◆ Fragmento del texto:
La situación cambió después de que notificó a la empresa que había sido elegido con un cargo en la Seccional Roca de la Unión Argentina de Trabajadores Rurales y Estibadores (UATRE).

El hombre dejó de conducir el tractor y pasó a realizar tareas de peón general. También sufrió una reducción salarial y comenzó un conflicto que terminó con su alejamiento del trabajo.

El trabajador promovió una demanda laboral contra la empresa. Reclamó las indemnizaciones derivadas del despido, diferencias salariales, el reconocimiento de su verdadera categoría profesional y la indemnización prevista por la tutela sindical.

La Cámara Segunda del Trabajo de Roca hizo lugar a la demanda y condenó a la empleadora a pagar una indemnización.

Durante el juicio declararon compañeros de trabajo, representantes sindicales y otros testigos. Coincidieron en que el trabajador desempeñó durante casi toda la relación laboral tareas propias de tractorista, aunque la empresa lo registraba como peón general o trabajador temporario. También señalaron que, después de asumir el cargo gremial, fue apartado del tractor y destinado a otras tareas.

El fuero laboral concluyó que la empresa no reflejó correctamente la realidad de la prestación laboral. Consideró acreditado que el trabajador desarrolló funciones de tractorista y que, por esa razón, correspondía reconocer esa categoría y liquidar las diferencias salariales conforme a las escalas aplicables al régimen agrario.

◆ Serie de ejercicios:
a – ¿Coinciden con el fragmento sobre el tractorista despedido estas afirmaciones? Conteste sí o no a cada una y cite literalmente las palabras del fragmento que lo deciden: (i) La empresa registraba al trabajador como tractorista. (ii) La Cámara Segunda del Trabajo de Roca hizo lugar a la demanda. (iii) Después de su elección en el sindicato, el trabajador sufrió una reducción salarial.
b – ¿Puede retomar el fragmento sobre el tractorista despedido justo después de su última oración?

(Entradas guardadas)
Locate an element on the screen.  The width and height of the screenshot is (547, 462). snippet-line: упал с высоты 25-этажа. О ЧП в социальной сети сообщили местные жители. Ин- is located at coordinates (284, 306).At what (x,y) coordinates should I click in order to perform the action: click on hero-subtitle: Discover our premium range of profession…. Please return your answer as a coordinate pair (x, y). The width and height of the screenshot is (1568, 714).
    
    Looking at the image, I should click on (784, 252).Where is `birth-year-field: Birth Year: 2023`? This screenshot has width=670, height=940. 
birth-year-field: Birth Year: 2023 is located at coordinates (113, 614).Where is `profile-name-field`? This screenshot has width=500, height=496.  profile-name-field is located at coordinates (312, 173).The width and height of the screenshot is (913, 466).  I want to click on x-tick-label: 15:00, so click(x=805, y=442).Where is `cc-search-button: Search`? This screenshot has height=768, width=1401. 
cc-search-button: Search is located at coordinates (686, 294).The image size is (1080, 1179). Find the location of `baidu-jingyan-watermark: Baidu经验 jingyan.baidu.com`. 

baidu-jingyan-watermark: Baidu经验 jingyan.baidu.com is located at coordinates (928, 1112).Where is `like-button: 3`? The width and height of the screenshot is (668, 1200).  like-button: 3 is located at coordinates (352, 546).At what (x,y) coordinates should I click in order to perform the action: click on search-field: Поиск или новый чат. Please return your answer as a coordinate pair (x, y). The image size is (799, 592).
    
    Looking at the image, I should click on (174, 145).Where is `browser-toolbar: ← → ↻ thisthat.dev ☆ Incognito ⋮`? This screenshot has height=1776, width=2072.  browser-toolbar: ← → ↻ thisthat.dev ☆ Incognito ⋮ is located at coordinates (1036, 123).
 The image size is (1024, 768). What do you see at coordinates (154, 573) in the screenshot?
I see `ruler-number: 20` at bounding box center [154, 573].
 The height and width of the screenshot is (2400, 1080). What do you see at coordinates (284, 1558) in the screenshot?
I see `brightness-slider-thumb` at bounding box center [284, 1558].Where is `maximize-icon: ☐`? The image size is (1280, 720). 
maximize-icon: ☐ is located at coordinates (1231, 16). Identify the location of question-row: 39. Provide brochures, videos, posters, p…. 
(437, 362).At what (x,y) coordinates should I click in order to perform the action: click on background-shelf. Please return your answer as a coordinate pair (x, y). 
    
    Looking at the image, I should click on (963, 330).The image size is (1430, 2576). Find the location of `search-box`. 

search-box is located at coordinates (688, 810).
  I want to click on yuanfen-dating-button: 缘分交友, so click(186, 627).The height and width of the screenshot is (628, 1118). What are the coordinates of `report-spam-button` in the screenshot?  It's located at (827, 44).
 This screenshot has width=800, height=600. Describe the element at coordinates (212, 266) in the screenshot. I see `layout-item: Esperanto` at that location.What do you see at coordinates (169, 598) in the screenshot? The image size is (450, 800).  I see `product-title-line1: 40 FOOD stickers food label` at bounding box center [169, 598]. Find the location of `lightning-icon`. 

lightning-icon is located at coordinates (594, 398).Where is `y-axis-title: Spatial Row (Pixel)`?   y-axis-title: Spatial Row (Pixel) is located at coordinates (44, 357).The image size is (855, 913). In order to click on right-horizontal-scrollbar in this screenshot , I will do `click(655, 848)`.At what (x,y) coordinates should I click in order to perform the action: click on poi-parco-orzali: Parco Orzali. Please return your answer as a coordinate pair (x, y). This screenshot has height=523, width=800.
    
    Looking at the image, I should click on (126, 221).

◆ Resultados por tarea:
a –
(i) No: «aunque la empresa lo registraba como peón general o trabajador temporario».
(ii) Sí: «La Cámara Segunda del Trabajo de Roca hizo lugar a la demanda».
(iii) Sí: «También sufrió una reducción salarial».

b –
Los jueces también entendieron probado que el hombre mantenía una relación laboral permanente y continua, pese a que la empresa lo registró como trabajador discontinuo o temporario. Para llegar a esa conclusión valoraron la documentación incorporada al expediente y comprobaron que percibió remuneraciones durante todos los meses de la relación laboral.

La sentencia destacó además que el hombre había comunicado en forma fehaciente su candidatura y posterior elección en el gremio. La empresa recibió esas notificaciones y nunca cuestionó esa representación sindical. Por ese motivo, la Cámara concluyó que gozaba de la tutela prevista por la Ley de Asociaciones Sindicales.

El fallo sostuvo que la modificación de las tareas y de las condiciones laborales se produjo sin que existiera una autorización judicial para excluir al trabajador de esa protección especial. Consideró que el despido indirecto dispuesto por el empleado resultó legítimo y que tenía derecho, además de las indemnizaciones comunes, a percibir la reparación prevista para quienes cuentan con tutela sindical.